Sur le plan technique, l’opération a également mis en évidence l’importance des mesures de détection et de réponse aux menaces avancées (EDR/XDR), qui sont devenues essentielles pour identifier et contrer les malwares modernes. Ces technologies permettent une surveillance en temps réel des systèmes et une réponse rapide aux anomalies, réduisant ainsi la fenêtre d’exposition aux attaques.
Conclusion : vers une cybersécurité renforcée
L’Opération Endgame marque un tournant important dans la lutte contre la cybercriminalité organisée, démontrant qu’une coopération internationale coordonnée peut neutraliser même les infrastructures malveillantes les plus complexes et les plus étendues.

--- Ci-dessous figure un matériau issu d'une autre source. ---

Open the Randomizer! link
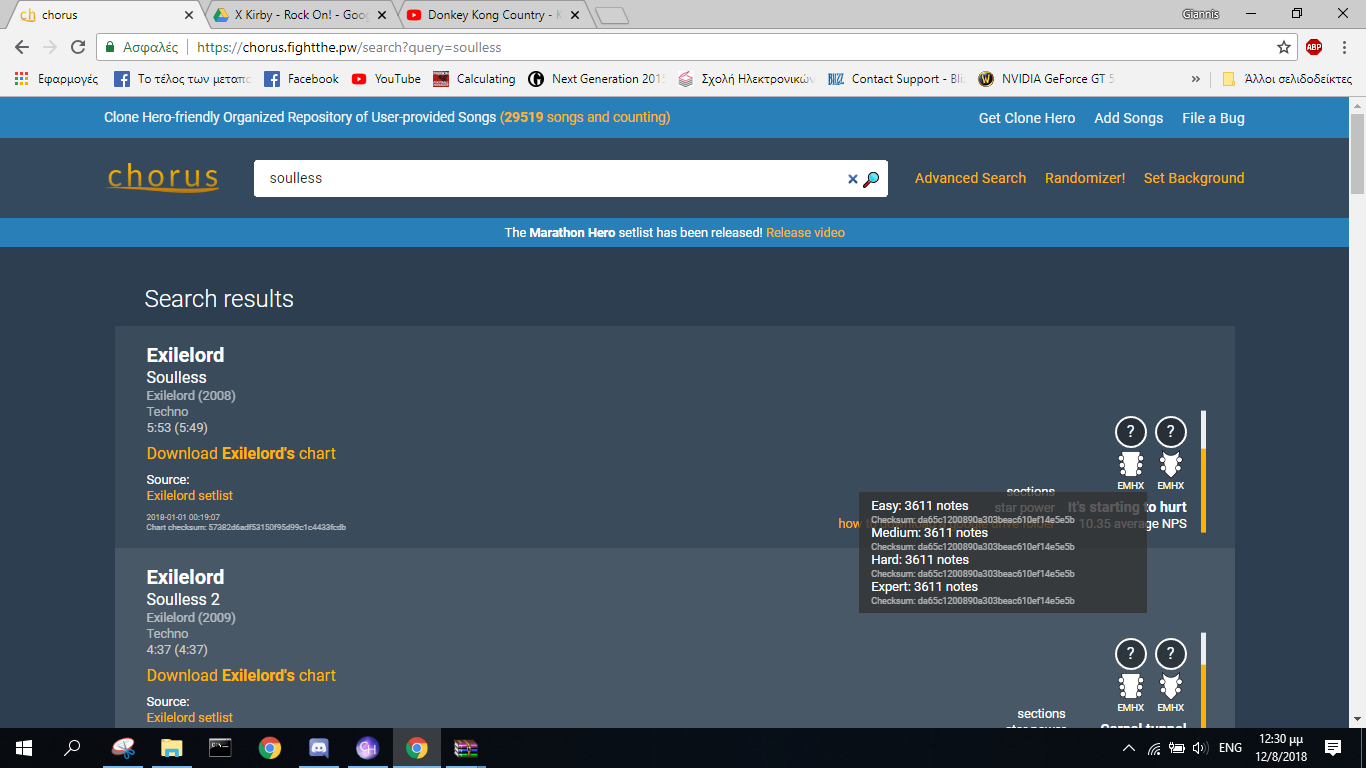The image size is (1366, 768). coord(1085,178)
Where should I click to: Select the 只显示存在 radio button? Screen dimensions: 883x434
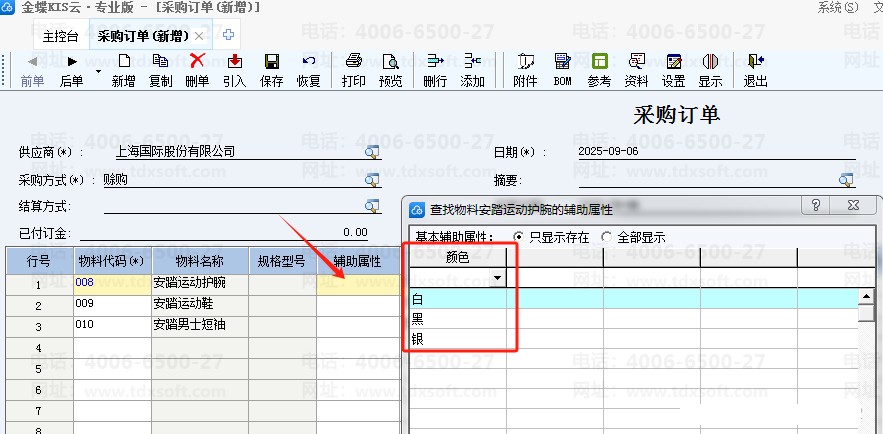(518, 237)
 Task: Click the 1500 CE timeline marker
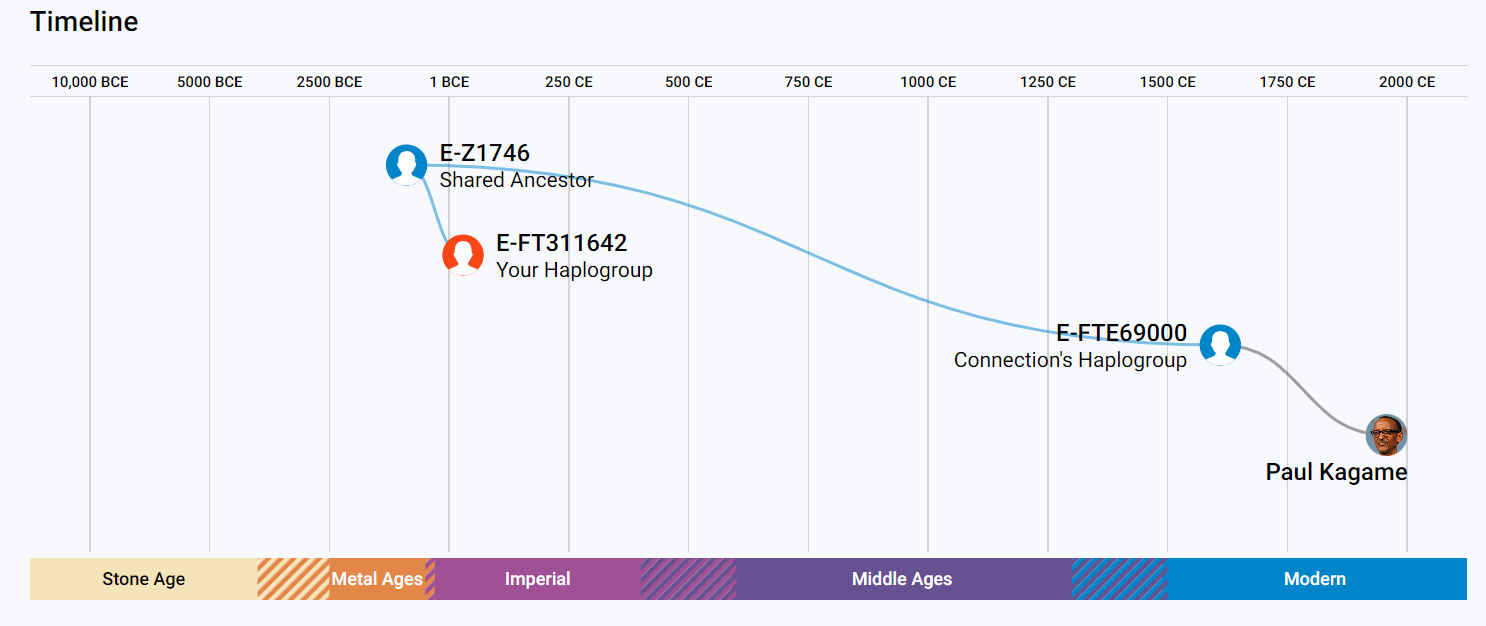coord(1167,82)
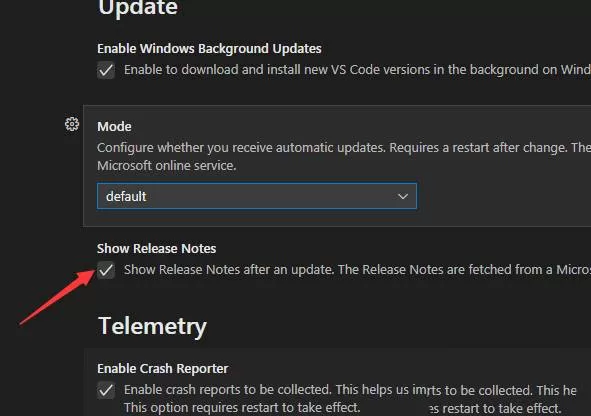
Task: Select the Update section heading
Action: [x=138, y=8]
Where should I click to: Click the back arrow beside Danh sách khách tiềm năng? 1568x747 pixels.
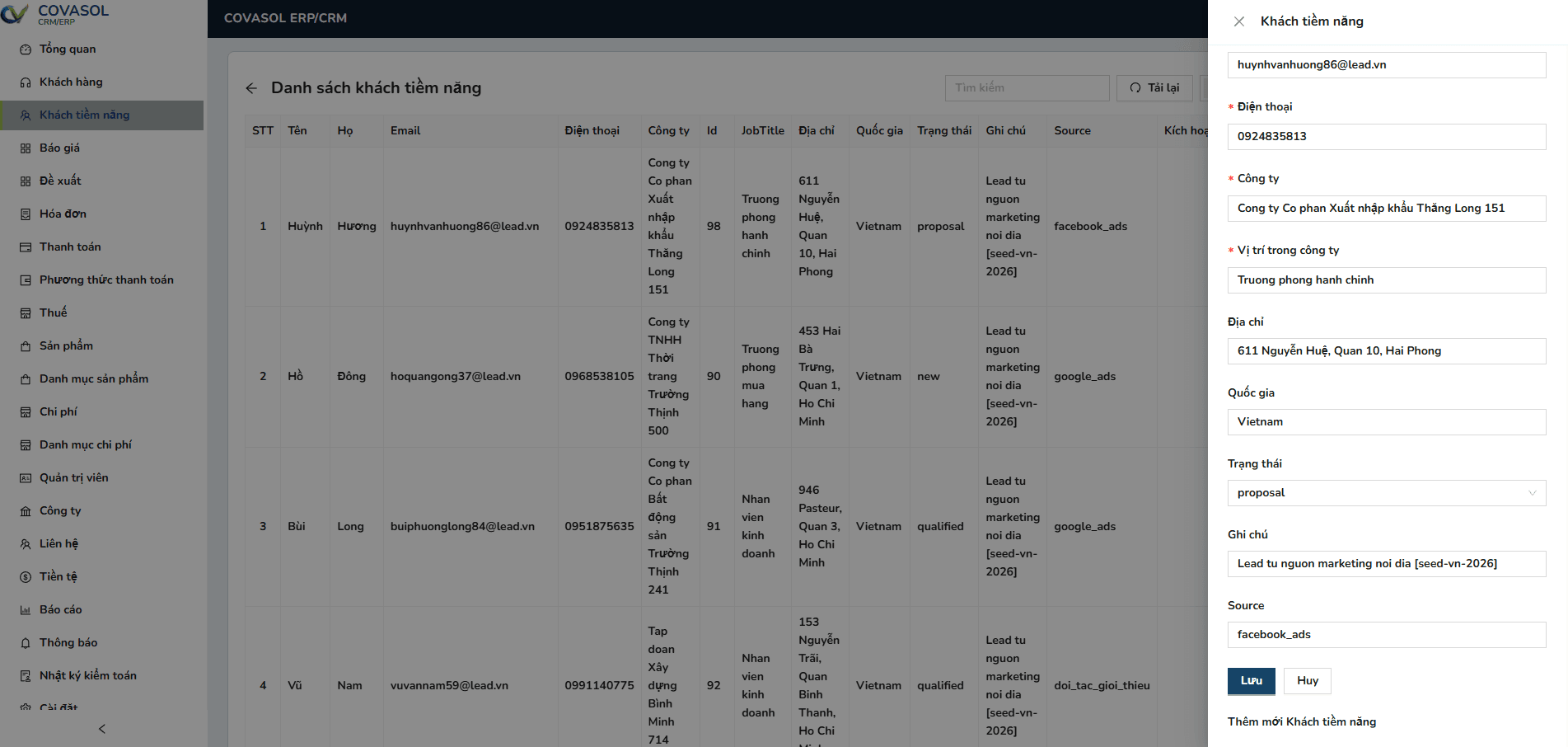click(x=251, y=87)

En démantelant Rhadamanthys Stealer, Venom RAT et le botnet Elysium, les agences de neuf pays ont réussi à perturber significativement les activités de ces groupes criminels, en arrêtant leurs principaux opérateurs et en libérant des centaines de milliers d’appareils du contrôle des cybercriminels.
Cette opération souligne cependant que la cybersécurité nécessite des efforts continus et coordonnés à tous les niveaux - des gouvernements aux entreprises, en passant par les individus. Alors que les menaces évoluent et se complexifient, les approches de défense doivent s’adapter en permanence pour rester efficaces. La prévention, la détection précoce et la réponse rapide constituent les trois piliers d’une stratégie de cybersécurité résiliente dans le paysage numérique contemporain.
Pour les organisations françaises, l’Opération Endgame doit servir de rappel de l’importance de se conformer aux recommandations de l’ANSSI et d’investir dans des solutions de cybersécurité adaptées aux menaces actuelles. Dans un contexte où les attaques deviennent de plus en plus sophistiquées et coordonnées, la vigilance et la préparation ne sont plus des options mais des impératifs stratégiques.
Enfin, l’Opération Endgame illustre le rôle croissant des agences gouvernementales dans la protection des citoyens et des entreprises contre les menaces cybernétiques. Alors que les frontières numériques continuent de s’estomper, la coopération internationale et le partage d’informations deviennent les outils les plus puissants pour défendre nos sociétés contre les cybercriminels. Cette opération n’est que le début d’une nouvelle ère de lutte coordonnée contre la cybercriminalité, où la solidarité et l’action collective seront déterminantes pour la sécurité numérique de tous.